They are still being penned up with their mama's in the shed every night. It is now warm enough that they could stay out overnight, but we DO have coyotes and apparently cougars in the area. The goat pen is fenced but if something really wanted in it could get in. We've always worked on the theory that a coyote would have to be a moron to jump in a pen with three horned female goats!!! I think the babies are now heavy enough that an eagle or hawk might have troubles picking it up. 

The babies are all 4 weeks old now. Horns are well started on two of them and one is polled. 

Do you think it would be safe to start leaving them out overnight with Mama goats in the goat pen? It's going to have to happen eventually because the shed they are in is being converted into the chicken coop! 

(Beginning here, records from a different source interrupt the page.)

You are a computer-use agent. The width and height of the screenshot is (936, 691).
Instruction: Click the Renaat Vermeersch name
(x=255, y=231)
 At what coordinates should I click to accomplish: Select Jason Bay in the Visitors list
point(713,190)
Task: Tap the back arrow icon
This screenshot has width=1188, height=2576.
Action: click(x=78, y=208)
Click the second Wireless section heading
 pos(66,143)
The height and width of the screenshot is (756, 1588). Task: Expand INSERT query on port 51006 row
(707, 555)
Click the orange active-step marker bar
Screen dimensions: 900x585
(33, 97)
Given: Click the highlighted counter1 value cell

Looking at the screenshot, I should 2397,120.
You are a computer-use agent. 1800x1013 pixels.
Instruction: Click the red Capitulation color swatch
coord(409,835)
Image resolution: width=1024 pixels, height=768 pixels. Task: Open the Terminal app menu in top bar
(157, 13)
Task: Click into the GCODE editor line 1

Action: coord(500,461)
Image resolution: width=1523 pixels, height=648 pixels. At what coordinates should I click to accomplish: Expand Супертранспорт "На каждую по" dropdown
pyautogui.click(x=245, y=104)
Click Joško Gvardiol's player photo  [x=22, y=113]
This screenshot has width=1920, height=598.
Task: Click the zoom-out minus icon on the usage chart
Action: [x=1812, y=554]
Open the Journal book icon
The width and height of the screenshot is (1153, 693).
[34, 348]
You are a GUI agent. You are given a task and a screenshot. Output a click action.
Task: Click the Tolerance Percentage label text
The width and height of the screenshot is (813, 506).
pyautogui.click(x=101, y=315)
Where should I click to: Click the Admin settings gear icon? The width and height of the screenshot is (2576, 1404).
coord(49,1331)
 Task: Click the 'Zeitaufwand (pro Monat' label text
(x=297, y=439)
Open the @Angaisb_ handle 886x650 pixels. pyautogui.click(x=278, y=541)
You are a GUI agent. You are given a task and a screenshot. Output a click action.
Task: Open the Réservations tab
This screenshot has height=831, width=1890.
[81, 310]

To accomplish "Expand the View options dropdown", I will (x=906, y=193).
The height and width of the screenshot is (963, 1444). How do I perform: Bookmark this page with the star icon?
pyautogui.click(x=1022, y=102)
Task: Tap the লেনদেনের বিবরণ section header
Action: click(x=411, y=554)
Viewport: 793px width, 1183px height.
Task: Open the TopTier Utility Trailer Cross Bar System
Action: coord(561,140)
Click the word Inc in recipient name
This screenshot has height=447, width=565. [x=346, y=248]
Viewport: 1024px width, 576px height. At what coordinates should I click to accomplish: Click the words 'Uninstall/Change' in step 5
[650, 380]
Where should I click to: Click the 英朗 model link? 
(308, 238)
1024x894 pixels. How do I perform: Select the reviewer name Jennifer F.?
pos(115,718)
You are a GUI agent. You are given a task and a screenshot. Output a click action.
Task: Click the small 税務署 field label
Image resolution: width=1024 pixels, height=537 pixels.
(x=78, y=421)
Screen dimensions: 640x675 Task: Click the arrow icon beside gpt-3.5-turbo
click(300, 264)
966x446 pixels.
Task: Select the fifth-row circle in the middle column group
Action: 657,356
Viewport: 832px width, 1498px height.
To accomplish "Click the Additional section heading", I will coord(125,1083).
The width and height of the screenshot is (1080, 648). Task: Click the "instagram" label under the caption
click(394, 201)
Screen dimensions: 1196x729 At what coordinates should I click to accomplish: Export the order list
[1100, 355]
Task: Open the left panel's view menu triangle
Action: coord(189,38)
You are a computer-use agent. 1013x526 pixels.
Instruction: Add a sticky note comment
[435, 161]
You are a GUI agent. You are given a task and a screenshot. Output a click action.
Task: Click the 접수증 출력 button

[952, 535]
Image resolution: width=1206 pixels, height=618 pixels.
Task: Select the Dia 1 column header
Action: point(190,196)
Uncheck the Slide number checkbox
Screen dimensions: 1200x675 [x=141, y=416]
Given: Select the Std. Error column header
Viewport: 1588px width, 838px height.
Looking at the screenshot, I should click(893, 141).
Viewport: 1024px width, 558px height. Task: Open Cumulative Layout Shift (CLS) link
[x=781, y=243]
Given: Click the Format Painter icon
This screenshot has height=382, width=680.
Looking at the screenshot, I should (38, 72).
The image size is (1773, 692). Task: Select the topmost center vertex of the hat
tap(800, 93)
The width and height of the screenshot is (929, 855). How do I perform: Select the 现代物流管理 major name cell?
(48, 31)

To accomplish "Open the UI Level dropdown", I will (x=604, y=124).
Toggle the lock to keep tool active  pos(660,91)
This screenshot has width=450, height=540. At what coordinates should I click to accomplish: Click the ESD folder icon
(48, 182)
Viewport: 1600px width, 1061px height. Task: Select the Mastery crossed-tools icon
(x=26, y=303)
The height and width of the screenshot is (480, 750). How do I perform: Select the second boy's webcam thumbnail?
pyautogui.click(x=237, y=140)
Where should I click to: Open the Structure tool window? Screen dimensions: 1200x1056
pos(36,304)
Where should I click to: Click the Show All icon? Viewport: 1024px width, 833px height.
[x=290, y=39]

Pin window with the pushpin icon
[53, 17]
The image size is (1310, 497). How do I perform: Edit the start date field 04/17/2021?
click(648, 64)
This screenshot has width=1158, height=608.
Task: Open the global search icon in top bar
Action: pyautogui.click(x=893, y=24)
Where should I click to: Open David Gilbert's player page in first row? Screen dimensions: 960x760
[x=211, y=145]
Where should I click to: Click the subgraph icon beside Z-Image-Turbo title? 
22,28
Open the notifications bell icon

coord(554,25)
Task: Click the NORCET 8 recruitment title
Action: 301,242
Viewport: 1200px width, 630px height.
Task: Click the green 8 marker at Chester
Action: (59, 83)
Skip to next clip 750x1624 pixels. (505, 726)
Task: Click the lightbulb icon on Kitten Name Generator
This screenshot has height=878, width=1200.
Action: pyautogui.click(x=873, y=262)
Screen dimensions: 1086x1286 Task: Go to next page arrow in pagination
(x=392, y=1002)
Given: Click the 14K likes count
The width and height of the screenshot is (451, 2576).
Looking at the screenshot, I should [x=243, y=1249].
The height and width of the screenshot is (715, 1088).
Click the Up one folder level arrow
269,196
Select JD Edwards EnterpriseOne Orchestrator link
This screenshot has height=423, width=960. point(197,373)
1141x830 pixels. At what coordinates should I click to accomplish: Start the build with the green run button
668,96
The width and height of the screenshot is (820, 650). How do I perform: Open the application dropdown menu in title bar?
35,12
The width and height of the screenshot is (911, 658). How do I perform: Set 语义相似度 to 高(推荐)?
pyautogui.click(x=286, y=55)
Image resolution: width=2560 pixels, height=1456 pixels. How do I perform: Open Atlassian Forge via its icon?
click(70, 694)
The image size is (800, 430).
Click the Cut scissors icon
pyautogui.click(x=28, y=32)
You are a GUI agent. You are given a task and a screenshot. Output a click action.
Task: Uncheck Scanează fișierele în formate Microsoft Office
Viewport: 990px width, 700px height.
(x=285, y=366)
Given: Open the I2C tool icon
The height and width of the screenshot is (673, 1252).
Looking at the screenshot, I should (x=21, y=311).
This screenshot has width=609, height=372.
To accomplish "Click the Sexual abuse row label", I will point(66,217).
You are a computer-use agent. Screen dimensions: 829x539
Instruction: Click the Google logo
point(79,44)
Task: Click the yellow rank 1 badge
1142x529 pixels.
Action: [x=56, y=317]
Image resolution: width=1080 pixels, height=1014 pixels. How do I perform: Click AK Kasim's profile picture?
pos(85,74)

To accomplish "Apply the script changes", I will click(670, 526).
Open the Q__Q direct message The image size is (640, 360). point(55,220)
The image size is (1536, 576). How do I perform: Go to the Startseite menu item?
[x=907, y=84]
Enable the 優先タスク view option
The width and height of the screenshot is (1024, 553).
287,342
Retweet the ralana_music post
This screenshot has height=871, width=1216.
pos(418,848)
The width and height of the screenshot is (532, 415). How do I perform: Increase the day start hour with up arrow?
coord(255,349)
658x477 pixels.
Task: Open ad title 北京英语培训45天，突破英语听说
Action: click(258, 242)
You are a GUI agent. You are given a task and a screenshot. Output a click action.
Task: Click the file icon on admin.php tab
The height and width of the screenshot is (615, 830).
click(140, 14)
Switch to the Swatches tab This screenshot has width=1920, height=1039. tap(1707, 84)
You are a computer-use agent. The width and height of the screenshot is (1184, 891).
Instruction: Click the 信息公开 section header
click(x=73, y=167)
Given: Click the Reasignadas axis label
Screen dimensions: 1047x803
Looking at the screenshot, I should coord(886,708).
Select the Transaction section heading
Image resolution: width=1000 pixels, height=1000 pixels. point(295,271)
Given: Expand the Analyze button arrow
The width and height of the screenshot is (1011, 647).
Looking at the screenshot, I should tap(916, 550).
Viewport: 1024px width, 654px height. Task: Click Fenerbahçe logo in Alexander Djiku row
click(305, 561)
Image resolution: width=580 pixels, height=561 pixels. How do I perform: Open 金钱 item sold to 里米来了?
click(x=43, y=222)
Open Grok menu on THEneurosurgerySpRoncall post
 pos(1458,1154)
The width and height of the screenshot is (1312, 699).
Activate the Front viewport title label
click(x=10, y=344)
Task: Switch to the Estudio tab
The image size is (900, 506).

When do the rest of you turn yours out with the herd at night? Potentially we need to figure out a way to put doors on our run in shelter that could close and lock in the evenings!


----------



## goat-lover (Dec 27, 2014)

Oka one thing you need to know about coyotes if they want it Bad eoungh they will get them even with their moms in there or not if the pack of coyotes is big enough in hunger they will take on anything I had a friend that had 3 shire horses big horse in they had foals with them an you wouldn't think they would mess with something that big but they killed 2 of the foals I've lost 2 big Boer bucks to them in one night they may be small but they do damage in numbers I have an old garage that I use for my goats housing everybody gets put up in the night they don't really bother my goats in the summer but in the winter they are in my backyard in Hawks can pick up kids even at 35 pounds I've had it happen even my grandma has lost 2 from hawks I keep the kids locked up until they are almost 2 months old that's what I do


----------



## wndngrvr (Dec 10, 2011)

I have nigerians and would never leave them in a field at night - we have bob cats, cougars mainly and the danger of a neighbor dog being out at night. We have a tight fence, very strong charger with a top wire and an outside wire at what I think is sniffing height. Also lots of Nite-Guards flashing on corners of the holding area. Even our sheep are in a holding area with the same. Goats are inside their building but something could go over the gate into the building I guess. Have a security camera system in the barn and can hear any noise from there. We can't be sure nothing will go in but hope and pray. Also we put lights out so the area around the holding pens and barn are lite up. Fish and Wildlife told me light discourages cougars. Hope they are right. So far so good. I also bring them in from the field about 5.00 pm and they don't get to go out till about 8 in the am. We had a cougar kill in the evening quite a few years back - don't want it again.


----------



## TDG-Farms (Jul 12, 2013)

A male coyote can take down and kill a doe deer. Trust me when I say, it would have no issue at all with a horned goat. Goats dont typically stand their ground vs. a predator. Let them out during the day and lock them up in a loafing area next to their pens at night.


----------



## FarmerInaDress (Mar 15, 2013)

I guess it depends on where you are, but I don't ever leave my goats out at night. I'd never get any sleep worrying about them when I hear the coyote howls at night. 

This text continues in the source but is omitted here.